BEGIN
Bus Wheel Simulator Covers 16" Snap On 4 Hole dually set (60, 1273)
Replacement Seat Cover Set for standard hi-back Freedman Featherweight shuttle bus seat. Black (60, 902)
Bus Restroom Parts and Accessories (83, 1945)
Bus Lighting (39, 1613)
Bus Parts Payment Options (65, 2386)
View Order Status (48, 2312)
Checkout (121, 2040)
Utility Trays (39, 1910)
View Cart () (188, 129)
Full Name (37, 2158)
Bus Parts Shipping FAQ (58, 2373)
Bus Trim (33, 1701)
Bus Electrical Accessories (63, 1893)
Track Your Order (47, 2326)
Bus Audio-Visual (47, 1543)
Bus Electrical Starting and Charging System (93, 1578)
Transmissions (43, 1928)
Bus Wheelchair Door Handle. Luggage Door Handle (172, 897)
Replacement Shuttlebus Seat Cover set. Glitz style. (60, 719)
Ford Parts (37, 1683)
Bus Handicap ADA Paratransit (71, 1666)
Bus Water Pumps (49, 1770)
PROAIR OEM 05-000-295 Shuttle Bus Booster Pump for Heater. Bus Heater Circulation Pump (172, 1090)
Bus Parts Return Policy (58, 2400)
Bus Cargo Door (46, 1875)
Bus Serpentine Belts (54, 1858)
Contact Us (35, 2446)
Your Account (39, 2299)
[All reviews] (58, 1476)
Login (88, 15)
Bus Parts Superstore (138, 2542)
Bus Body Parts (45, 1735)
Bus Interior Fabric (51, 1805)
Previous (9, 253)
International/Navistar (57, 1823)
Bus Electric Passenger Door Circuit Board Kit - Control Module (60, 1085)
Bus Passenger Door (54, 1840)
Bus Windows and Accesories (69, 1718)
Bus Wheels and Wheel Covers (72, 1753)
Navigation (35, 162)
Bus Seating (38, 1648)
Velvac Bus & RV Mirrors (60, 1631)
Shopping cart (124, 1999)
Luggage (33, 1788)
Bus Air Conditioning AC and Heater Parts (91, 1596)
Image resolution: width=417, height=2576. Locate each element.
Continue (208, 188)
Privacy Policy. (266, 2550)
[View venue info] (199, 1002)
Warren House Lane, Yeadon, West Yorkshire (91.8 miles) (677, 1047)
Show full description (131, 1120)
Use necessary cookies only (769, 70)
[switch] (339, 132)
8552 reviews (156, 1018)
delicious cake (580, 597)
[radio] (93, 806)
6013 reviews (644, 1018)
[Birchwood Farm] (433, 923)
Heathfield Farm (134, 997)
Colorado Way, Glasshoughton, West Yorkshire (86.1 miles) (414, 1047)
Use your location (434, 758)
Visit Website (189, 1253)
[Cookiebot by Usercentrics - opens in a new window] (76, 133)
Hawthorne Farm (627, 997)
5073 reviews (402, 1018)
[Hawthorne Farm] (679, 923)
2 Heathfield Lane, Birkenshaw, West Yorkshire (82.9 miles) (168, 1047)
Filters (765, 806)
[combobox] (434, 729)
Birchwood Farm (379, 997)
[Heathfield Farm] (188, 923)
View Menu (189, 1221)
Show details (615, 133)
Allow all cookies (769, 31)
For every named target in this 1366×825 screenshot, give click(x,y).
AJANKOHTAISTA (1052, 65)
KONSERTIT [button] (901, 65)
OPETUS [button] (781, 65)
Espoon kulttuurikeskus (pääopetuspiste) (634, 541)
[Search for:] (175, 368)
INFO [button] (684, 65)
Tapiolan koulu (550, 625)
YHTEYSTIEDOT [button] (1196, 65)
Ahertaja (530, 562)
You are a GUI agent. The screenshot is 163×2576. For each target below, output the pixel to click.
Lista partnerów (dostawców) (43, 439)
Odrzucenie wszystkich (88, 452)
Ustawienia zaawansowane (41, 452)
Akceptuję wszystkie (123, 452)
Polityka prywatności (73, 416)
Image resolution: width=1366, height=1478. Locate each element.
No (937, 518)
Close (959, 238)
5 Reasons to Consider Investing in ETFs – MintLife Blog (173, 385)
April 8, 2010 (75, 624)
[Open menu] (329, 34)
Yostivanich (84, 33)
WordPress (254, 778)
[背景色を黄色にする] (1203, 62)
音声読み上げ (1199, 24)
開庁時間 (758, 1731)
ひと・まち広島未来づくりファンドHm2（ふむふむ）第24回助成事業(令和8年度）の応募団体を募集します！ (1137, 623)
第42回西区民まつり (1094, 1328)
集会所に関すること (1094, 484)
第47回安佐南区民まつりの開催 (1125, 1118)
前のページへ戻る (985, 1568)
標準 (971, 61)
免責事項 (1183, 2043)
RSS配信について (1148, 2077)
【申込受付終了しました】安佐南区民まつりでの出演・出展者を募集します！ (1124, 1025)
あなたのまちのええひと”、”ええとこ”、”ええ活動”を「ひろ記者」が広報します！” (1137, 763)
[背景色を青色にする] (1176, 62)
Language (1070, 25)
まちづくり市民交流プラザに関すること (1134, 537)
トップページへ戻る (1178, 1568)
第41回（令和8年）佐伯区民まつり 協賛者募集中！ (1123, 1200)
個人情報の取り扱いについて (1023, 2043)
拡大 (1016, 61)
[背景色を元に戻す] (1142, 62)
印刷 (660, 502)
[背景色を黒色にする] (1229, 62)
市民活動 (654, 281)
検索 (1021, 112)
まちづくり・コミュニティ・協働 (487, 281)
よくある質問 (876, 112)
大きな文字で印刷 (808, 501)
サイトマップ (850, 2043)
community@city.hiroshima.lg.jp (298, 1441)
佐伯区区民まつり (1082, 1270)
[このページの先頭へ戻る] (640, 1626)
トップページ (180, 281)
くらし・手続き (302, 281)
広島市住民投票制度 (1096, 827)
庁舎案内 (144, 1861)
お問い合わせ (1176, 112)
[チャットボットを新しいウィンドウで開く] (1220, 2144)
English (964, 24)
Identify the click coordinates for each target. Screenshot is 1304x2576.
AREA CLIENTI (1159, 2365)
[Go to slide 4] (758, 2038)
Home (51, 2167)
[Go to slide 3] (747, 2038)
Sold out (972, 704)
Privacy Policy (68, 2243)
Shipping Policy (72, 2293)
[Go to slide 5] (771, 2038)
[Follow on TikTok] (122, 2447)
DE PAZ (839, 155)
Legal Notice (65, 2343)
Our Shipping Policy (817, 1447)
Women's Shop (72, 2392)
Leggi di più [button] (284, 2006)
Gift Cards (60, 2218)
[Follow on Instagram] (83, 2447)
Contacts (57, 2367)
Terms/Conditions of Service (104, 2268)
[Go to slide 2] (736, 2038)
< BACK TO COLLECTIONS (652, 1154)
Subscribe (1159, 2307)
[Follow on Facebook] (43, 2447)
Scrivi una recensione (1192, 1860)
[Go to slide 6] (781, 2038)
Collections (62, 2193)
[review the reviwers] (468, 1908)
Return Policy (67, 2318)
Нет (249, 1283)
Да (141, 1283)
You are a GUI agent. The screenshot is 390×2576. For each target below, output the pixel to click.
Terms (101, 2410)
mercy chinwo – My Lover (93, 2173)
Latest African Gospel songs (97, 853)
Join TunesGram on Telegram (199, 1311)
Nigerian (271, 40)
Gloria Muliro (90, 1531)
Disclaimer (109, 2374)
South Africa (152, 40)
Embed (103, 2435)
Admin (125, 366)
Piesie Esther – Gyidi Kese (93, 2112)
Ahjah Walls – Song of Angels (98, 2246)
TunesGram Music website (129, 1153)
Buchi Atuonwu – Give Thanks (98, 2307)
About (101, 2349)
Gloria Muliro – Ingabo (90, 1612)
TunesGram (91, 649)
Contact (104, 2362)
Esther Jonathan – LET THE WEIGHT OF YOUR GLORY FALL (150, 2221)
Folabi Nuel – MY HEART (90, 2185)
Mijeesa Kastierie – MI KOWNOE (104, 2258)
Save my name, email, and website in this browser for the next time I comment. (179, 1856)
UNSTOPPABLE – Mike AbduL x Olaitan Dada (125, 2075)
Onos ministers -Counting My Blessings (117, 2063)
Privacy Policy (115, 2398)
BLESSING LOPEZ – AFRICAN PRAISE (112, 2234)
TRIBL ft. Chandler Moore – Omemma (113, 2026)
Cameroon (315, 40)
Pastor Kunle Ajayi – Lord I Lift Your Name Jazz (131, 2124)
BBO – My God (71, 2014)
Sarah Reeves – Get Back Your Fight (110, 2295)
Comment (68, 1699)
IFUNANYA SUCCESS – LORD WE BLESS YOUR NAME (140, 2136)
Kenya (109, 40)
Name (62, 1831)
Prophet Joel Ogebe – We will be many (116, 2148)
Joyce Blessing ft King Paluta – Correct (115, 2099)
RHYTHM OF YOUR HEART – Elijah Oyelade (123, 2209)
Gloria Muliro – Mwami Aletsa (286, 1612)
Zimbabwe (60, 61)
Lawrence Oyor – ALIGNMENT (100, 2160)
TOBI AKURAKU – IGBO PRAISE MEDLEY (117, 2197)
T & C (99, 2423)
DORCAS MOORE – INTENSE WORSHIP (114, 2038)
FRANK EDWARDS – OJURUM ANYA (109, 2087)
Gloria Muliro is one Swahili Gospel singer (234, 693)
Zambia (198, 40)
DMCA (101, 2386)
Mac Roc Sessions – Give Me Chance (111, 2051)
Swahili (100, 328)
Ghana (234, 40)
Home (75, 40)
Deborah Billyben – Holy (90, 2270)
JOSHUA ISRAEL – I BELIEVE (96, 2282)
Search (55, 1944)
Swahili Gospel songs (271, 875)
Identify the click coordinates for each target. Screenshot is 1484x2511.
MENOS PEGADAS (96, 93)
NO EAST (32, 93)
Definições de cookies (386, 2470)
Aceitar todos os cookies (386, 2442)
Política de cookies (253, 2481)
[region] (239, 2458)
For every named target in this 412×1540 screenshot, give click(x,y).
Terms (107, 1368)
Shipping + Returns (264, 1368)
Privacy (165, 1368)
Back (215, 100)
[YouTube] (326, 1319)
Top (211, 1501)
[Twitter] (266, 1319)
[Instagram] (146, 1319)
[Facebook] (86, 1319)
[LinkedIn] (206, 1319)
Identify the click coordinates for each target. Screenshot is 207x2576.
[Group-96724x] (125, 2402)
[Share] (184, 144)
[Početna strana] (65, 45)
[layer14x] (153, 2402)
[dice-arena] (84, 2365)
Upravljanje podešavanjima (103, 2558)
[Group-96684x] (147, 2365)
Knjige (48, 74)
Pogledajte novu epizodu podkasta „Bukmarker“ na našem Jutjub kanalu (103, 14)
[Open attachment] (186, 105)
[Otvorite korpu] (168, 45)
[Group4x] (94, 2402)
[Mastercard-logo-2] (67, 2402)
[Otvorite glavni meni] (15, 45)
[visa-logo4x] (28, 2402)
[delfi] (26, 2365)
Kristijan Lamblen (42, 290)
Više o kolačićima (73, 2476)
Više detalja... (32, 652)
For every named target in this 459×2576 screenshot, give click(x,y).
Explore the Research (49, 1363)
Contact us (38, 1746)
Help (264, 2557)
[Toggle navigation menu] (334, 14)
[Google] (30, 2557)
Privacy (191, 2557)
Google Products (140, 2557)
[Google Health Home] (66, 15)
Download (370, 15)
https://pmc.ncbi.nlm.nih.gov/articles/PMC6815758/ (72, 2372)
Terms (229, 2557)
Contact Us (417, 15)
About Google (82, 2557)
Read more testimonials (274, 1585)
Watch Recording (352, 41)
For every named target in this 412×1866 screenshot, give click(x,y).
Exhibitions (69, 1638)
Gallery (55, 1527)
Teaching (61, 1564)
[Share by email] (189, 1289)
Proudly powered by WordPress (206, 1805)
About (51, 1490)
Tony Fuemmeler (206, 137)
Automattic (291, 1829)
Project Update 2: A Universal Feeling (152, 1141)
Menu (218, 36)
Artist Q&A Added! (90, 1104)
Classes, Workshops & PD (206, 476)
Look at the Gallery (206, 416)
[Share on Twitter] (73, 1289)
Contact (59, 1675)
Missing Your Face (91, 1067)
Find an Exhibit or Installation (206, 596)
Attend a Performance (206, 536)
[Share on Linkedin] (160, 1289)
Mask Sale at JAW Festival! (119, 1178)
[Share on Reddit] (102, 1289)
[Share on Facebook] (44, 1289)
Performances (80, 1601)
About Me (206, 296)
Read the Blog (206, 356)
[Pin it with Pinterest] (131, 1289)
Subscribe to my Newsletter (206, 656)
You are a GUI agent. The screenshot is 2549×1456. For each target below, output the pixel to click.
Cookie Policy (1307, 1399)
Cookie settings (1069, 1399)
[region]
END
The problem |
Would you return each line of the material above, unchanged, from the first one through the line where "Bus Serpentine Belts (54, 1858)" appears?

Output of the exercise |
Bus Wheel Simulator Covers 16" Snap On 4 Hole dually set (60, 1273)
Replacement Seat Cover Set for standard hi-back Freedman Featherweight shuttle bus seat. Black (60, 902)
Bus Restroom Parts and Accessories (83, 1945)
Bus Lighting (39, 1613)
Bus Parts Payment Options (65, 2386)
View Order Status (48, 2312)
Checkout (121, 2040)
Utility Trays (39, 1910)
View Cart () (188, 129)
Full Name (37, 2158)
Bus Parts Shipping FAQ (58, 2373)
Bus Trim (33, 1701)
Bus Electrical Accessories (63, 1893)
Track Your Order (47, 2326)
Bus Audio-Visual (47, 1543)
Bus Electrical Starting and Charging System (93, 1578)
Transmissions (43, 1928)
Bus Wheelchair Door Handle. Luggage Door Handle (172, 897)
Replacement Shuttlebus Seat Cover set. Glitz style. (60, 719)
Ford Parts (37, 1683)
Bus Handicap ADA Paratransit (71, 1666)
Bus Water Pumps (49, 1770)
PROAIR OEM 05-000-295 Shuttle Bus Booster Pump for Heater. Bus Heater Circulation Pump (172, 1090)
Bus Parts Return Policy (58, 2400)
Bus Cargo Door (46, 1875)
Bus Serpentine Belts (54, 1858)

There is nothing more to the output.